Ci vuole tatto per degustare lo Champagne. Nel senso che è necessario un certo savoir-faire per avvicinarlo, conoscerlo e indagarlo. Ma anche nel senso strettamente tattile della questione. Certo. Perché dello Champagne non solo si possono percepire le sfumature aromatiche attraverso l’olfatto, le note gustative grazie al palato, e il colore, la brillantezza e l’esuberanza del perlage attraverso la vista. Le bollicine francesi possono svelare molto di sé se toccate con mano. Oltre che con la bocca, naturalmente. Così come possono essere ascoltate. Perché lo Champagne sussurra, bisbiglia e crepita, dopo aver emesso un esplosivo suono pop nel momento in cui viene stappata la bottiglia.
Della polisensorialità del nettare d’Oltralpe sa bene il Bureau du Champagne Italia. Traduzione: l’ambasciata nazionale del Comité Champagne francese, che ha sede ad Epernay e che si occupa di gestire e difendere i comuni interessi di vignerons et maisons. Un’organizzazione interprofessionale che ha la precisa mission di valorizzare l’identità e il patrimonio della denominazione. Anche comunicandone peculiarità e personalità in maniera inedita e originale. Come ha iniziato a fare il Bureau, organizzando laboratori capaci di far focus proprio sui sensi. In modo tale da imparare a osservare, descrivere e raccontare lo Champagne seguendo un’intonazione fuori dal coro.
Così, dopo un lab a tutto naso (nel 2016) e uno a tutto udito (nel 2017) – complici un pianoforte e i brani di Erick Satie, Franz Schubert, Maurice Ravel e François Couperin – quest’anno è stata la volta del tatto. Dove? Alla Ferrari Fashion School di Milano. Perché se vero è che il palato tocca lo Champagne – a una temperatura consigliata di 8-10°C – e le mani toccano il fine calice a tulipano – la mente può toccare idealmente le bollicine francesi. Associandole all’universo delle stoffe. “Anche perché lo Champagne ha sempre fatto parte del mondo della moda. E come nella moda si parte da un tessuto per spiegare un vestito, per parlare di Champagne spesso si comincia proprio dalla materia prima, ossia dall’uva”, precisa la direttrice della scuola Silvia Ferrari.
Tante infatti le similitudini fra i due universi: “ Se nell Champagne è fondamentale l’assemblage di vini di diversi cru, e persino di diverse annate, pure in un abito è importante l’accostamento di stoffe. Anche differenti”, spiega Chiara Giovoni, Ambasciatrice Italiana dello Champagne 2012 e alla regia del laboratorio insieme a madame Ferrari, Thibaut Le Mailloux (direttore della comunicazione del Comité Champagne) e al direttore del Bureau italiano Domenico Avolio. “Non dimenticando che nell’assemblage anche una minima variazione cambia il risultato finale e totale”, precisa miss Giovoni. “È l’arte del savoir-faire. È la capacità di creare un dna non replicabile altrove. Dando voce allo stile unico della maison”. Esattamente come accade nella moda. Dove specifici tessuti, puntuali tagli e precise cuciture danno forma a un inimitabile ensemble.
E poi c’è lui, lo stilista. Che molto somiglia allo chef de cave. Entrambi art director, direttori d’orchestra e fautori di una visione fatta di tecnica ed eleganza, materia e immaginario. Perché come un abito non è solo un abito, uno Champagne è molto di più che una semplice cuvée. Facendosi portavoce di un pensiero, una filosofia, una vitivinicola prospettiva.

**Righe**
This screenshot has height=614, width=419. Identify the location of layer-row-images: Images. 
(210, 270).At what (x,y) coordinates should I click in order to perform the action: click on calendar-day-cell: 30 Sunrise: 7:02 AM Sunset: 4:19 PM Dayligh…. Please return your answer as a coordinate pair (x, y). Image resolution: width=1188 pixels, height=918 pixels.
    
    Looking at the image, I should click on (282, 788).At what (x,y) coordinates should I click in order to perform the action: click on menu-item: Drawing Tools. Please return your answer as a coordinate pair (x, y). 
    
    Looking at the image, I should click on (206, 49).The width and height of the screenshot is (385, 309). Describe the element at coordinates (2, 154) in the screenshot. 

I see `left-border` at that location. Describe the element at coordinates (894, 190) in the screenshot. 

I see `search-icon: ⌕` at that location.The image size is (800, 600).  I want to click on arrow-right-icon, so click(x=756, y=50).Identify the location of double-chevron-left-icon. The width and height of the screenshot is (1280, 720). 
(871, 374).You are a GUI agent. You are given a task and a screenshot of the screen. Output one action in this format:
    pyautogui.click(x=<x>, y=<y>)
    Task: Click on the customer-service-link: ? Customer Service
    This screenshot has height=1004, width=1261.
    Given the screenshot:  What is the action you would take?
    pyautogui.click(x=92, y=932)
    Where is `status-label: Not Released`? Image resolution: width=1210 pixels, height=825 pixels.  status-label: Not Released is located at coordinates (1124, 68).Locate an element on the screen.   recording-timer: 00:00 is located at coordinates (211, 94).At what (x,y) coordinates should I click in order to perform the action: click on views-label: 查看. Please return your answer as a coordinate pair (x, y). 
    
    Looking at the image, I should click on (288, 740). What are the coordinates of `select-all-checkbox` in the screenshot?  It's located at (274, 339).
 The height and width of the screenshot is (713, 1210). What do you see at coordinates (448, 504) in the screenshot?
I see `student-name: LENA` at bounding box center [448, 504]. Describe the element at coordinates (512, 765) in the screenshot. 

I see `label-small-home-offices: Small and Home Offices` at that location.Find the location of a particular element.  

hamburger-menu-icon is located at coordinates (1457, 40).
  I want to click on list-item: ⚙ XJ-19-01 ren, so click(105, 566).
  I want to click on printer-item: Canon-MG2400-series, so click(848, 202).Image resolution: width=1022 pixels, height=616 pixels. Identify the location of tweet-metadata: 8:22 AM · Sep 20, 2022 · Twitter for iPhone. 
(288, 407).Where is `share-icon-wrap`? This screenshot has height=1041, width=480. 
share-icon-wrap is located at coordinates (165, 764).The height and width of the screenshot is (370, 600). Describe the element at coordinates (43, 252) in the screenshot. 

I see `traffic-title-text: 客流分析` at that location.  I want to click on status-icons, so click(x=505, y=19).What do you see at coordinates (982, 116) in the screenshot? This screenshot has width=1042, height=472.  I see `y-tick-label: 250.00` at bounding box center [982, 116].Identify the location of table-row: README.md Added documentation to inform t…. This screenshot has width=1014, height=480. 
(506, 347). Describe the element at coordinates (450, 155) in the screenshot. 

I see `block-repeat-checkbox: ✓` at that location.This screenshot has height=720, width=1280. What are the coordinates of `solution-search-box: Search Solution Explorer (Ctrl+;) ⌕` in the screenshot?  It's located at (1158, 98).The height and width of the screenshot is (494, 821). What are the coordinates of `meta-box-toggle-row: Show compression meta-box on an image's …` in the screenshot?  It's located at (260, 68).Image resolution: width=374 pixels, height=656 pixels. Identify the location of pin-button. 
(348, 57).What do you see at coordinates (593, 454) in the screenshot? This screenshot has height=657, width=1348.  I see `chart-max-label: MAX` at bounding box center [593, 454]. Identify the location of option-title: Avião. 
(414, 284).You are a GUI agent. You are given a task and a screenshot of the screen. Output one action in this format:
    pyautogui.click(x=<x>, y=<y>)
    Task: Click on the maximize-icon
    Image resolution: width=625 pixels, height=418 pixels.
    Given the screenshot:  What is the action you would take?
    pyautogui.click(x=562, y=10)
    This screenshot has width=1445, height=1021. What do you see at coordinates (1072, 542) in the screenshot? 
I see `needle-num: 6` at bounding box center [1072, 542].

**Provi lei**
Trascriva senza alcuna modifica il passo del testo sullo Champagne da "Tante infatti le" a "un inimitabile ensemble.". Le righe costituiscono un materiale a sé stante, distinto dal testo sullo Champagne.

**Esito dell'esercizio**
Tante infatti le similitudini fra i due universi: “ Se nell Champagne è fondamentale l’assemblage di vini di diversi cru, e persino di diverse annate, pure in un abito è importante l’accostamento di stoffe. Anche differenti”, spiega Chiara Giovoni, Ambasciatrice Italiana dello Champagne 2012 e alla regia del laboratorio insieme a madame Ferrari, Thibaut Le Mailloux (direttore della comunicazione del Comité Champagne) e al direttore del Bureau italiano Domenico Avolio. “Non dimenticando che nell’assemblage anche una minima variazione cambia il risultato finale e totale”, precisa miss Giovoni. “È l’arte del savoir-faire. È la capacità di creare un dna non replicabile altrove. Dando voce allo stile unico della maison”. Esattamente come accade nella moda. Dove specifici tessuti, puntuali tagli e precise cuciture danno forma a un inimitabile ensemble.